Emails being bounced – Resellers (Resolved)

We have uncovered a client account that has been sending out large quantities of spam from our ceres reseller server. Unfortunately this has resulted in a number of blacklists adding our IP address. We have taken measures to prevent further issues, and have been contacting the list maintainers to expedite the restoration of the reputation of this server’s main IP address.

We apologise for the inconvenience this has caused, and would like to assure you that we are dealing with the matter as swiftly as we can.

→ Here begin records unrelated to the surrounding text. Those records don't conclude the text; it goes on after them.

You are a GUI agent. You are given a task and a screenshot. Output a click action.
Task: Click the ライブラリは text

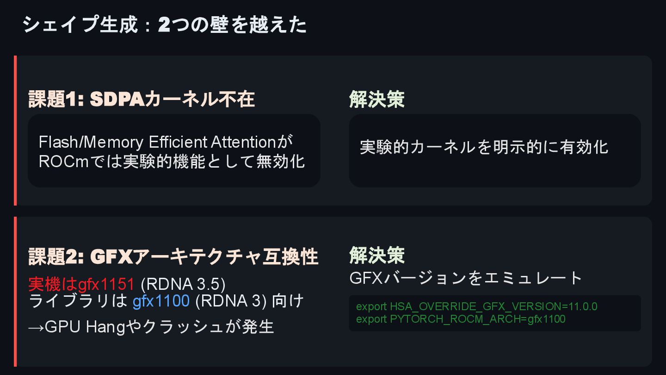click(78, 301)
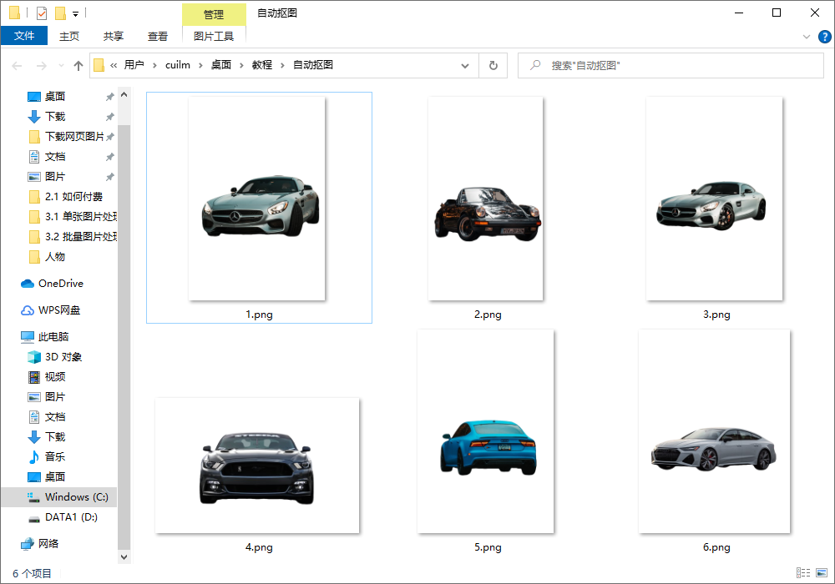
Task: Navigate to 桌面 in the breadcrumb path
Action: [x=221, y=65]
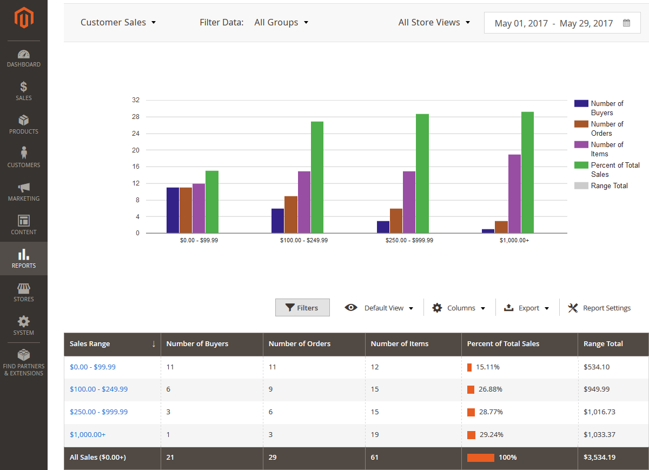The width and height of the screenshot is (649, 470).
Task: Expand the Customer Sales report dropdown
Action: 118,23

Update 11:44: Normal delivery has been restored – http://www.spamcop.net/w3m?action=blcheck&ip=77.72.4.98

Tagged ,

Emergency Maintenance (Completed)

UPDATE 01:34 Wednesday 21st December 

The network maintenance has now been completed. We have re-arranged the core network, upgraded software across the board and installed the first stage of new equipment to replace the failed equipment from last months outage.

—————————————————————————

Our systems have notified us that our core switches are operating at too high a temperature.

As a result we will be moving the switches tonight, after midnight, and expect that there could be up to 10 minutes of downtime, though we will seek to minimise disruption as much as possible.

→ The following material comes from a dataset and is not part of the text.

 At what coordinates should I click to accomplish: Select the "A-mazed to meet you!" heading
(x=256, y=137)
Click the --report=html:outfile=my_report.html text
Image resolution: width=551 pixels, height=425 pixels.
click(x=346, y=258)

Hopefully this planned action will not cause significant inconvenience, and is certainly more desirable than being plunged in to an unplanned outage through hardware failure.

All email will be kept and held br StriKe and delivered when the network comes back up.

Thank you for your patience and understanding.

Dublin & Homer Migration (Complete)

Important Update – Users may experience mail problems if still using the .purplecloud.com mail server. Please use mail.<YOURDOMAIN> instead. Webmail is now at <YOURDOMAIN>/webmail

If you’ve have MySQL errors it’s likely because cPanel doesn’t permit the main account user being a database user too (we didn’t realise this would happen and have been fixing as many as possible)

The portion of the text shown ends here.